Of course, this reminded me at once of a great article on Free Will in the New York times. Michael Silberstein, a science philosopher at Elizabethtown College in Pennsylvania is quoted:
...every physical system that has been investigated has turned out to be either deterministic or random. "Both are bad news for free will," he said. So if human actions can't be caused and aren't random, he said, "It must be — what — some weird magical power?"
The article immediately proceeds to investigate the various physicalist interpretations of what choice must then be. None of this is "wrong" in the sense that wherever they end up, those processes ARE happening.

But with these advances, ironically, an entirely parallel question seems ever more pressing: is our experience of choice - our insistence that we do have freewill - an experience of something outside the physical? Is choice a supernatural concept?

Think of just two common aphorisms we generally accept without controversy:
1. "No one makes you do anything" - in other words, you ARE able to overcome the environment, the sum total of inputs into your brain. You are not deterministic. Cause and effect stops when you decide to act. Human actions are not "caused."
2. "Judge someone by the content of their character, not by the color of their skin" - in other words, physical factors such as biology and genetics are irrelevant compared to the sum total of the choices we make, by our "character." This supposes that our choices, our "character" is not the inexorable result of biology, physics, environment. Neither is it random. We are each responsible for it, and to be judged by it, by the character WE develop in ourselves.

Consider the time in which we live, the pervasive language of President Obama; "Change will not come if we wait for some other person or some other time." WE are the cause (if we so choose), not the effect. Something similar can be found at the heart of just about every political cause right and left.

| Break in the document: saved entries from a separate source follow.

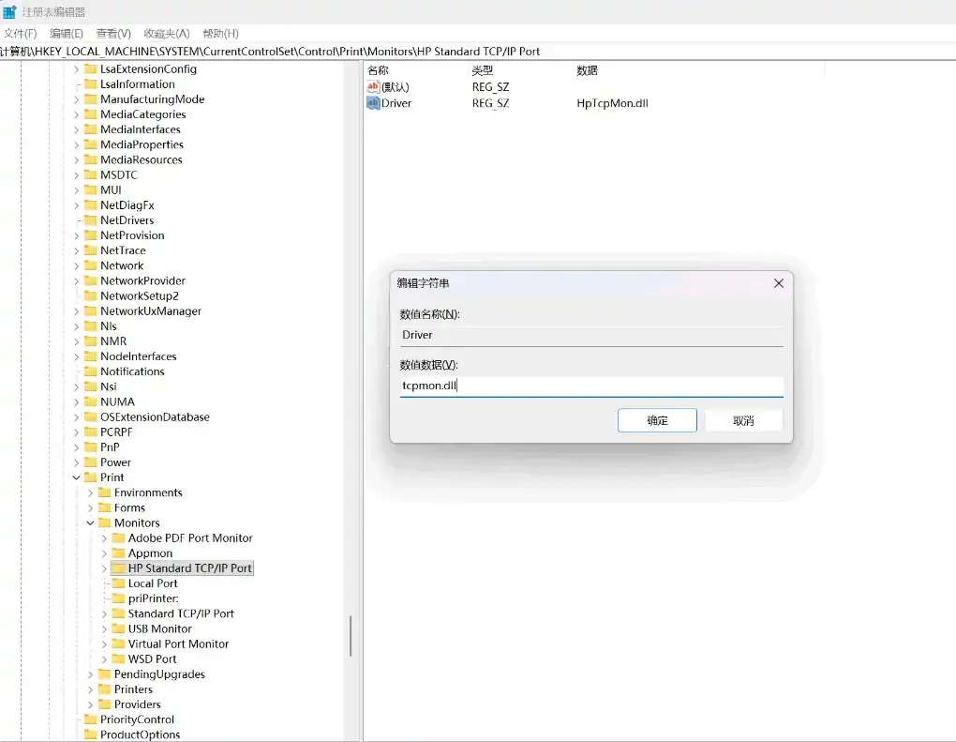Viewport: 956px width, 742px height.
Task: Open the 收藏夹(A) menu
Action: [167, 34]
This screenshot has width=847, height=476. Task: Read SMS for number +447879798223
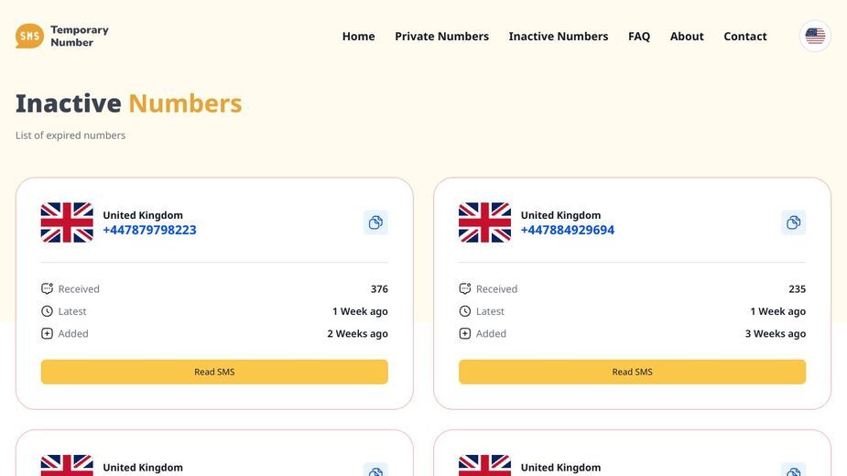click(x=214, y=372)
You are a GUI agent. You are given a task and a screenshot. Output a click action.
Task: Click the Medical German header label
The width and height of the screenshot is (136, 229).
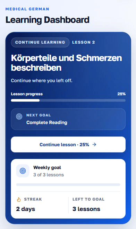click(27, 9)
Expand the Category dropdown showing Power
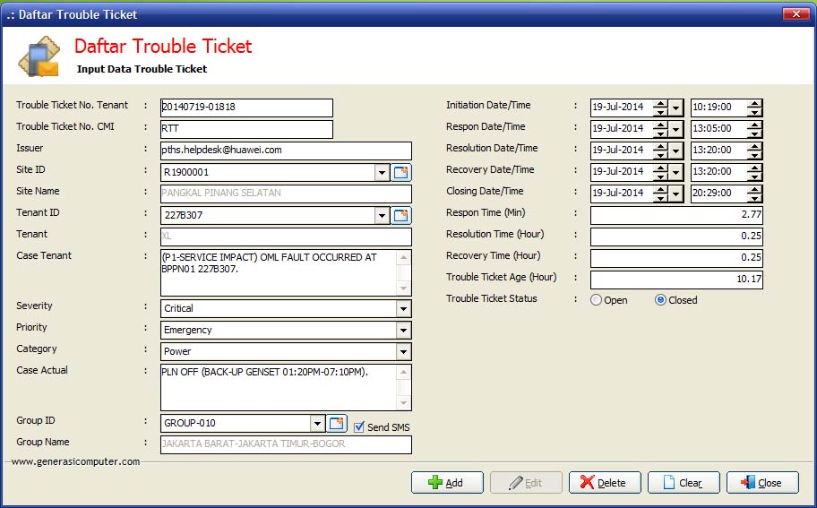817x508 pixels. click(403, 351)
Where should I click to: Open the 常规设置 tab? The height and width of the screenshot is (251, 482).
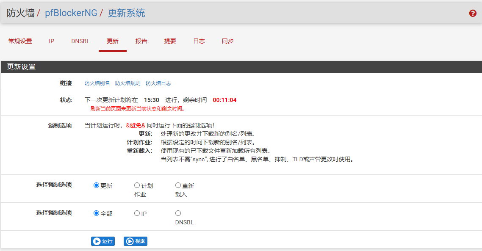click(x=20, y=41)
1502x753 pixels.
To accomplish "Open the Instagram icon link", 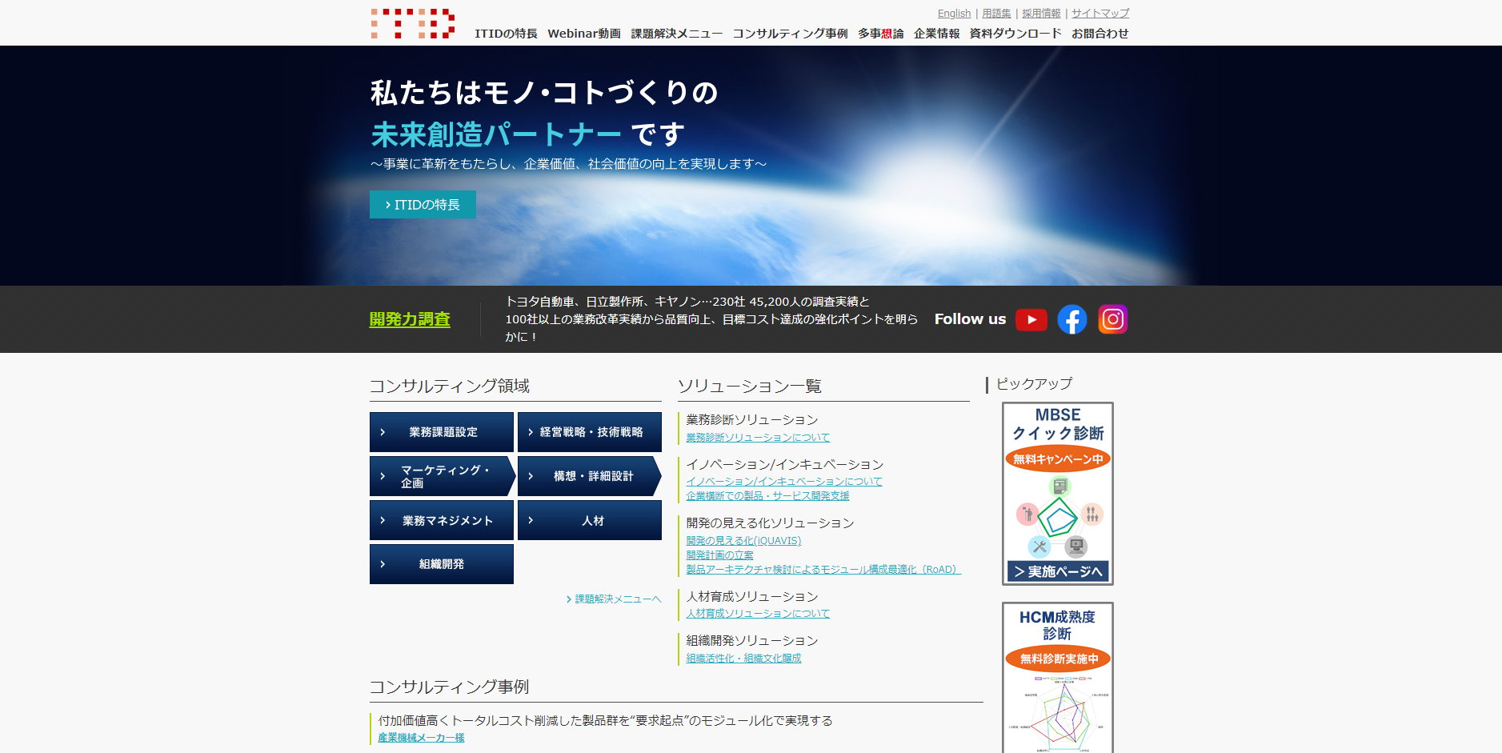I will tap(1112, 319).
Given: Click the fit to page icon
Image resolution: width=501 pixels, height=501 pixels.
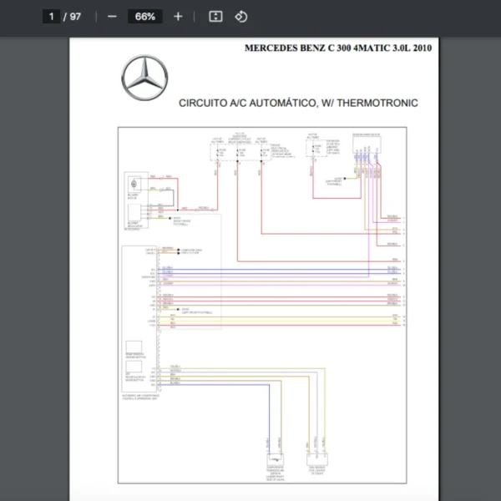Looking at the screenshot, I should click(215, 17).
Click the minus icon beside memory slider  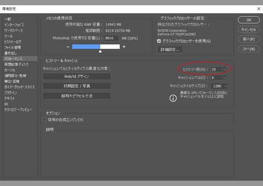(x=68, y=47)
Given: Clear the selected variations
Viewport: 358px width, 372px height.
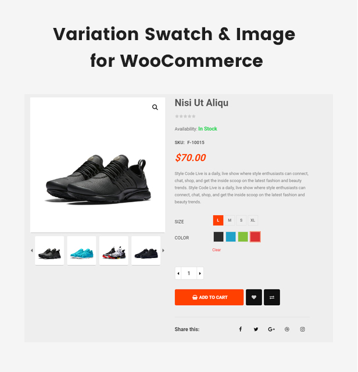Looking at the screenshot, I should [217, 250].
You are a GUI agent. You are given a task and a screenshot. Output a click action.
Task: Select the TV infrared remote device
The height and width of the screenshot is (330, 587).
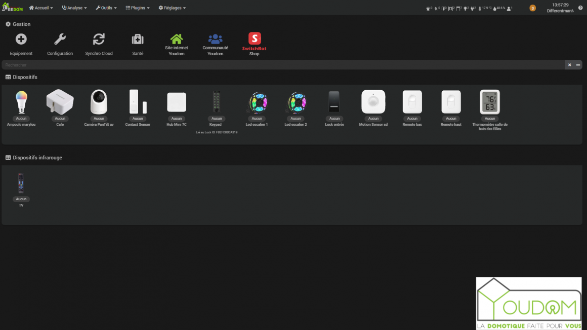pyautogui.click(x=21, y=184)
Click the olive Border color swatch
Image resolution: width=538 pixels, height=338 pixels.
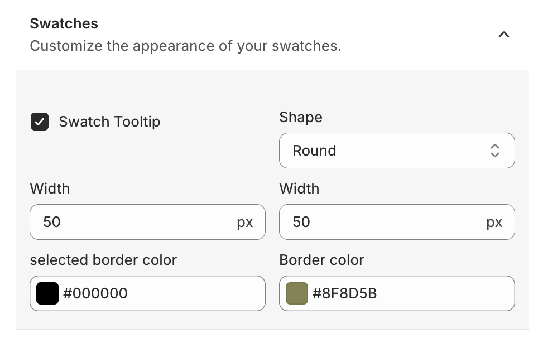tap(297, 293)
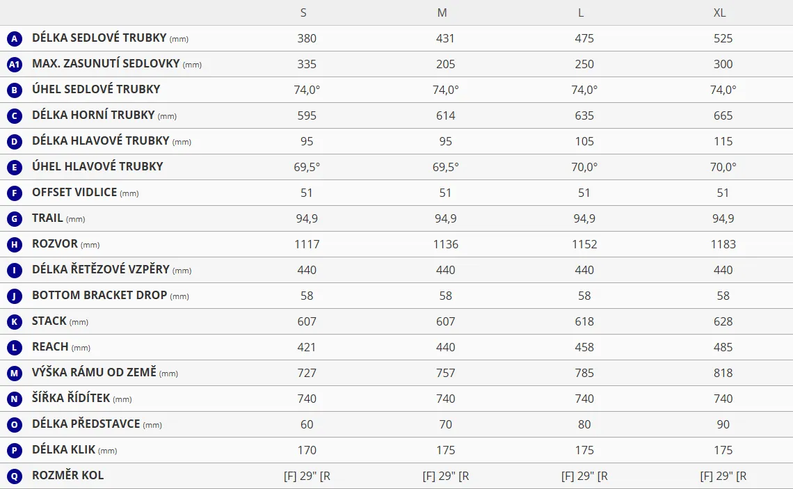
Task: Click the E badge beside úhel hlavové trubky
Action: click(x=15, y=168)
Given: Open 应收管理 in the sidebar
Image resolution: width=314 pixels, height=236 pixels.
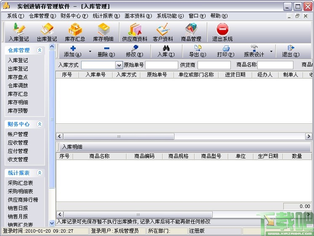Looking at the screenshot, I should point(18,143).
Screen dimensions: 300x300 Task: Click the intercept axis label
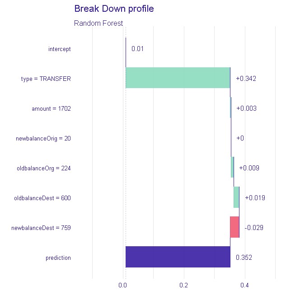pos(60,49)
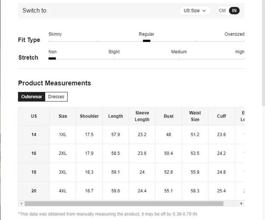Click the page's vertical scrollbar
The image size is (265, 220).
point(263,53)
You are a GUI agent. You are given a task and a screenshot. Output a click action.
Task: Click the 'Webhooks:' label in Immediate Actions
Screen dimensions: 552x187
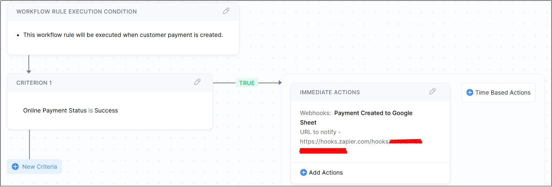point(315,113)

Even scientists, hardly known for advocating the spiritual, constantly admonish us to change our attitudes, on everything from the environment to our economic habits. Termites and bees? They're just doing what they do. Invasive species? They spread because they are hardwired to do so. It's pointless to blame them. But not us. WE have a choice, we must act now, we can choose to stop emitting greenhouse gases, to stop our expansion and development into pristine areas, to limit our use of natural resources. All those physical forces that shaped the universe, the Sun, planet Earth, and countless species, they all seem to stop when it comes to us. With us, it's neither nature nor nurture any more. We have a choice. We can be held responsible.

So, are these avowed secularists claiming that if you get enough atoms together in the right combination (i.e. our brain) that these atoms can suddenly disregard cause and effect, or random quantum probabilities, and all the other physical laws that dictates what all the other species do, what all the other atoms in the universe do? I doubt it. So then, what is it?

And even if we accept that our thoughts and choices are constrained by physical laws and the environment around us, if we hold ANY belief that our choices are neither deterministic, nor random then again we have to ask what are they - some "weird magical power?"

And if WE have this experience, why would it only exist in us?